Task instructions:
Only an exact repetition of every entry counts as the answer.
:: The data ::
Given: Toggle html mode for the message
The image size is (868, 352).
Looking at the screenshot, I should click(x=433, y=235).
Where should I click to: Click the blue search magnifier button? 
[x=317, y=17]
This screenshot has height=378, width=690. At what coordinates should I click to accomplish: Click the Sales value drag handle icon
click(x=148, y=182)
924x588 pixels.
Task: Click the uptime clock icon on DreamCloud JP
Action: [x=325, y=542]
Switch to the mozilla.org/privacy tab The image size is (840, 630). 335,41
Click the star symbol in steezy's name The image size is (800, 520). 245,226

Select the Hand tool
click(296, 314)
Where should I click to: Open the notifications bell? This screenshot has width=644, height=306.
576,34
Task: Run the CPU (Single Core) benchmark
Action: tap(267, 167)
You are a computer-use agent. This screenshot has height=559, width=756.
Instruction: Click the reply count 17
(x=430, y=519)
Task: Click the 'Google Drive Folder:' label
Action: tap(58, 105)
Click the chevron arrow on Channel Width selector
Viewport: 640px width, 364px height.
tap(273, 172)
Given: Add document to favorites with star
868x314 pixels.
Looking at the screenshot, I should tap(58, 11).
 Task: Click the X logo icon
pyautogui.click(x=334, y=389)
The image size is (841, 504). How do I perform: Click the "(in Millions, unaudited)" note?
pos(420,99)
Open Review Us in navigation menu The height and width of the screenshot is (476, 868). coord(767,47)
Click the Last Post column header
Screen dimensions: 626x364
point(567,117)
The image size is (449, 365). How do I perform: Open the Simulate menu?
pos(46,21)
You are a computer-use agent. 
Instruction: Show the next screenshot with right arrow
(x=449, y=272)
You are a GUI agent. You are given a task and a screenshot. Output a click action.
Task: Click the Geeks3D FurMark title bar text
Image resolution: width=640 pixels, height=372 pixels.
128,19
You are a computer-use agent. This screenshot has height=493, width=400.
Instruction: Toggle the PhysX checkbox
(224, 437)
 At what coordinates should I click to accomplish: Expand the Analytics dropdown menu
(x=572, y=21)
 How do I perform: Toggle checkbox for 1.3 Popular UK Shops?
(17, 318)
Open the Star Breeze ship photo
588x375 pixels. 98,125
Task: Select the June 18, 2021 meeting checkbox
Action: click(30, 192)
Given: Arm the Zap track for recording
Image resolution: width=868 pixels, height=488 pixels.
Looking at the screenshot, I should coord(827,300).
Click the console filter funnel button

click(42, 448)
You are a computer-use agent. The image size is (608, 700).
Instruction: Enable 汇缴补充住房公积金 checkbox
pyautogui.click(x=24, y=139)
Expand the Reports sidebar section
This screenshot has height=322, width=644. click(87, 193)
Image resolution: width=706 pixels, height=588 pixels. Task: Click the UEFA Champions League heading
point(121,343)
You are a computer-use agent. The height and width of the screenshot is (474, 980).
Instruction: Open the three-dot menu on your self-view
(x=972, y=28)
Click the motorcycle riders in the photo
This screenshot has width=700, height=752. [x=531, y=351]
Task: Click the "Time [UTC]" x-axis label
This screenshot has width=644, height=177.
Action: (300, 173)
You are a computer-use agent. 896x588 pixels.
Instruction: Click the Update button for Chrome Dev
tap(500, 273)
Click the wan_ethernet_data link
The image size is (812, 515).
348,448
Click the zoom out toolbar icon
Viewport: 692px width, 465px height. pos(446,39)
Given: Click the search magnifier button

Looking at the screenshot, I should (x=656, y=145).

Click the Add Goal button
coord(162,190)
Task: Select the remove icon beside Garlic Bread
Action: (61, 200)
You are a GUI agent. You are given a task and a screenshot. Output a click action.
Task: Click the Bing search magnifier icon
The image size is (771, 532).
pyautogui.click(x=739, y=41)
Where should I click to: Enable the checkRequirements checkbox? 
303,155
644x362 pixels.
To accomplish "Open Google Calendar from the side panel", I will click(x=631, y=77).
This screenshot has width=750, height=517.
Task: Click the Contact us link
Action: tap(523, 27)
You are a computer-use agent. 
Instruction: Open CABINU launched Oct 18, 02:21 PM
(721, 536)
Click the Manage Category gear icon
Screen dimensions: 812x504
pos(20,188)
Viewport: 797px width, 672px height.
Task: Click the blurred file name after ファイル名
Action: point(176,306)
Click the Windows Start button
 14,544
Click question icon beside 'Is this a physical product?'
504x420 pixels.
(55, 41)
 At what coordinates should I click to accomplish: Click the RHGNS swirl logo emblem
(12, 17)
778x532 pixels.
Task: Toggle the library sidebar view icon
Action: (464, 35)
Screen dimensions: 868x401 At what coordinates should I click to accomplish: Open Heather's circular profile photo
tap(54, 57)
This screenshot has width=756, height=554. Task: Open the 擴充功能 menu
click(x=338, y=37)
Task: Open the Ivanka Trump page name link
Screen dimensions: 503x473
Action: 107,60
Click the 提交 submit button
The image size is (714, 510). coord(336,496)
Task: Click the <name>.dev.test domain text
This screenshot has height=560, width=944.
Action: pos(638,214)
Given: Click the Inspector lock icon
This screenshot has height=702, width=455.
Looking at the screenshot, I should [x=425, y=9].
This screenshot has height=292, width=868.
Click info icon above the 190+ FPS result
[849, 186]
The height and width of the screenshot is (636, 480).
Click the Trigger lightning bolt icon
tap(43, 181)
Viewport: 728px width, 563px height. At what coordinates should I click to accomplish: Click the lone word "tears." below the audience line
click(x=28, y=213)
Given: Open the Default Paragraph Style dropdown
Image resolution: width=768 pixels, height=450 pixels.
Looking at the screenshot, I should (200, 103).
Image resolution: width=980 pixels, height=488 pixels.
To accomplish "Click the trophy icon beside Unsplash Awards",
:::
Exercise response:
Given: Toggle html mode for the message
The image size is (868, 352).
Looking at the screenshot, I should click(x=433, y=235).
Where should I click to: Click the blue search magnifier button? 
[x=317, y=17]
This screenshot has height=378, width=690. At what coordinates should I click to accomplish: Click the Sales value drag handle icon
click(x=148, y=182)
924x588 pixels.
Task: Click the uptime clock icon on DreamCloud JP
Action: [x=325, y=542]
Switch to the mozilla.org/privacy tab The image size is (840, 630). 335,41
Click the star symbol in steezy's name The image size is (800, 520). 245,226

Select the Hand tool
click(296, 314)
Where should I click to: Open the notifications bell? This screenshot has width=644, height=306.
576,34
Task: Run the CPU (Single Core) benchmark
Action: tap(267, 167)
You are a computer-use agent. This screenshot has height=559, width=756.
Instruction: Click the reply count 17
(x=430, y=519)
Task: Click the 'Google Drive Folder:' label
Action: tap(58, 105)
Click the chevron arrow on Channel Width selector
Viewport: 640px width, 364px height.
tap(273, 172)
Given: Add document to favorites with star
868x314 pixels.
Looking at the screenshot, I should tap(58, 11).
 Task: Click the X logo icon
pyautogui.click(x=334, y=389)
The image size is (841, 504). How do I perform: Click the "(in Millions, unaudited)" note?
pos(420,99)
Open Review Us in navigation menu The height and width of the screenshot is (476, 868). coord(767,47)
Click the Last Post column header
Screen dimensions: 626x364
point(567,117)
The image size is (449, 365). How do I perform: Open the Simulate menu?
pos(46,21)
You are a computer-use agent. 
Instruction: Show the next screenshot with right arrow
(x=449, y=272)
You are a GUI agent. You are given a task and a screenshot. Output a click action.
Task: Click the Geeks3D FurMark title bar text
Image resolution: width=640 pixels, height=372 pixels.
128,19
You are a computer-use agent. This screenshot has height=493, width=400.
Instruction: Toggle the PhysX checkbox
(224, 437)
 At what coordinates should I click to accomplish: Expand the Analytics dropdown menu
(x=572, y=21)
 How do I perform: Toggle checkbox for 1.3 Popular UK Shops?
(17, 318)
Open the Star Breeze ship photo
588x375 pixels. 98,125
Task: Select the June 18, 2021 meeting checkbox
Action: click(30, 192)
Given: Arm the Zap track for recording
Image resolution: width=868 pixels, height=488 pixels.
Looking at the screenshot, I should coord(827,300).
Click the console filter funnel button

click(42, 448)
You are a computer-use agent. The image size is (608, 700).
Instruction: Enable 汇缴补充住房公积金 checkbox
pyautogui.click(x=24, y=139)
Expand the Reports sidebar section
This screenshot has height=322, width=644. click(87, 193)
Image resolution: width=706 pixels, height=588 pixels. Task: Click the UEFA Champions League heading
point(121,343)
You are a computer-use agent. The height and width of the screenshot is (474, 980).
Instruction: Open the three-dot menu on your self-view
(x=972, y=28)
Click the motorcycle riders in the photo
This screenshot has width=700, height=752. [x=531, y=351]
Task: Click the "Time [UTC]" x-axis label
This screenshot has width=644, height=177.
Action: (300, 173)
You are a computer-use agent. 896x588 pixels.
Instruction: Click the Update button for Chrome Dev
tap(500, 273)
Click the wan_ethernet_data link
The image size is (812, 515).
348,448
Click the zoom out toolbar icon
Viewport: 692px width, 465px height. pos(446,39)
Given: Click the search magnifier button

Looking at the screenshot, I should (x=656, y=145).

Click the Add Goal button
coord(162,190)
Task: Select the remove icon beside Garlic Bread
Action: (61, 200)
You are a GUI agent. You are given a task and a screenshot. Output a click action.
Task: Click the Bing search magnifier icon
The image size is (771, 532).
pyautogui.click(x=739, y=41)
Where should I click to: Enable the checkRequirements checkbox? 
303,155
644x362 pixels.
To accomplish "Open Google Calendar from the side panel", I will click(x=631, y=77).
This screenshot has width=750, height=517.
Task: Click the Contact us link
Action: tap(523, 27)
You are a computer-use agent. 
Instruction: Open CABINU launched Oct 18, 02:21 PM
(721, 536)
Click the Manage Category gear icon
Screen dimensions: 812x504
pos(20,188)
Viewport: 797px width, 672px height.
Task: Click the blurred file name after ファイル名
Action: point(176,306)
Click the Windows Start button
 14,544
Click question icon beside 'Is this a physical product?'
504x420 pixels.
(55, 41)
 At what coordinates should I click to accomplish: Click the RHGNS swirl logo emblem
(12, 17)
778x532 pixels.
Task: Toggle the library sidebar view icon
Action: (464, 35)
Screen dimensions: 868x401 At what coordinates should I click to accomplish: Open Heather's circular profile photo
tap(54, 57)
This screenshot has width=756, height=554. Task: Open the 擴充功能 menu
click(x=338, y=37)
Task: Open the Ivanka Trump page name link
Screen dimensions: 503x473
Action: 107,60
Click the 提交 submit button
The image size is (714, 510). coord(336,496)
Task: Click the <name>.dev.test domain text
This screenshot has height=560, width=944.
Action: pos(638,214)
Given: Click the Inspector lock icon
This screenshot has height=702, width=455.
Looking at the screenshot, I should [x=425, y=9].
This screenshot has height=292, width=868.
Click info icon above the 190+ FPS result
[849, 186]
The height and width of the screenshot is (636, 480).
Click the Trigger lightning bolt icon
tap(43, 181)
Viewport: 728px width, 563px height. At what coordinates should I click to accomplish: Click the lone word "tears." below the audience line
click(x=28, y=213)
Given: Open the Default Paragraph Style dropdown
Image resolution: width=768 pixels, height=450 pixels.
Looking at the screenshot, I should (200, 103).
Image resolution: width=980 pixels, height=488 pixels.
To accomplish "Click the trophy icon beside Unsplash Awards",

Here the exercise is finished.